DIRECTIONS FOR THIS TASK: What follows is a listing. Write it all out exactly.

MATERIAL TO PROCESS:
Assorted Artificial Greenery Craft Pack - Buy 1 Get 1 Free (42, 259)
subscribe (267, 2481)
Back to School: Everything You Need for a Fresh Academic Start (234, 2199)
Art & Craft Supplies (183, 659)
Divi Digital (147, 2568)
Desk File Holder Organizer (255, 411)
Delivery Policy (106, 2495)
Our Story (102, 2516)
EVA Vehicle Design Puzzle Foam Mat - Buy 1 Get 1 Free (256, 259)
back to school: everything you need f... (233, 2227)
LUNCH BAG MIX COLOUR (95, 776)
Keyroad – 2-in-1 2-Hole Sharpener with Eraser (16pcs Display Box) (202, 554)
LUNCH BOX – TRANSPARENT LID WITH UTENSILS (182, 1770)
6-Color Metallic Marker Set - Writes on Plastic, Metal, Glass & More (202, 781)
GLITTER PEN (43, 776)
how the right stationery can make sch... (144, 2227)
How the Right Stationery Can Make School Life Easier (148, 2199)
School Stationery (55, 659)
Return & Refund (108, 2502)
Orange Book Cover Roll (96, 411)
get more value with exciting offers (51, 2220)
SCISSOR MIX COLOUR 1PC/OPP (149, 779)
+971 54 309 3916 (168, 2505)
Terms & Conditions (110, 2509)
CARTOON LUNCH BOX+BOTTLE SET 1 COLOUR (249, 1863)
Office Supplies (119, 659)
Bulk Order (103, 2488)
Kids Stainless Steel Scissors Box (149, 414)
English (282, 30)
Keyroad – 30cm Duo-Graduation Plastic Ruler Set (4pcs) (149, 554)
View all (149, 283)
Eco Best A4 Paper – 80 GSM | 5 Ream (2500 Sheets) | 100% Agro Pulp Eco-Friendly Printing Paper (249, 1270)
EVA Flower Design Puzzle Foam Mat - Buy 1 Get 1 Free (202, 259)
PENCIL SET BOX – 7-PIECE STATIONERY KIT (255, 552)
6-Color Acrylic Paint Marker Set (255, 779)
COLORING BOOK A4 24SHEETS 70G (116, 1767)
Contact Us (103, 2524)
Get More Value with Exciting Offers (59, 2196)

WRITTEN REPLY:
Assorted Artificial Greenery Craft Pack - Buy 1 Get 1 Free (42, 259)
subscribe (267, 2481)
Back to School: Everything You Need for a Fresh Academic Start (234, 2199)
Art & Craft Supplies (183, 659)
Divi Digital (147, 2568)
Desk File Holder Organizer (255, 411)
Delivery Policy (106, 2495)
Our Story (102, 2516)
EVA Vehicle Design Puzzle Foam Mat - Buy 1 Get 1 Free (256, 259)
back to school: everything you need f... (233, 2227)
LUNCH BAG MIX COLOUR (95, 776)
Keyroad – 2-in-1 2-Hole Sharpener with Eraser (16pcs Display Box) (202, 554)
LUNCH BOX – TRANSPARENT LID WITH UTENSILS (182, 1770)
6-Color Metallic Marker Set - Writes on Plastic, Metal, Glass & More (202, 781)
GLITTER PEN (43, 776)
how the right stationery can make sch... (144, 2227)
How the Right Stationery Can Make School Life Easier (148, 2199)
School Stationery (55, 659)
Return & Refund (108, 2502)
Orange Book Cover Roll (96, 411)
get more value with exciting offers (51, 2220)
SCISSOR MIX COLOUR 1PC/OPP (149, 779)
+971 54 309 3916 (168, 2505)
Terms & Conditions (110, 2509)
CARTOON LUNCH BOX+BOTTLE SET 1 COLOUR (249, 1863)
Office Supplies (119, 659)
Bulk Order (103, 2488)
Kids Stainless Steel Scissors Box (149, 414)
English (282, 30)
Keyroad – 30cm Duo-Graduation Plastic Ruler Set (4pcs) (149, 554)
View all (149, 283)
Eco Best A4 Paper – 80 GSM | 5 Ream (2500 Sheets) | 100% Agro Pulp Eco-Friendly Printing Paper (249, 1270)
EVA Flower Design Puzzle Foam Mat - Buy 1 Get 1 Free (202, 259)
PENCIL SET BOX – 7-PIECE STATIONERY KIT (255, 552)
6-Color Acrylic Paint Marker Set (255, 779)
COLORING BOOK A4 24SHEETS 70G (116, 1767)
Contact Us (103, 2524)
Get More Value with Exciting Offers (59, 2196)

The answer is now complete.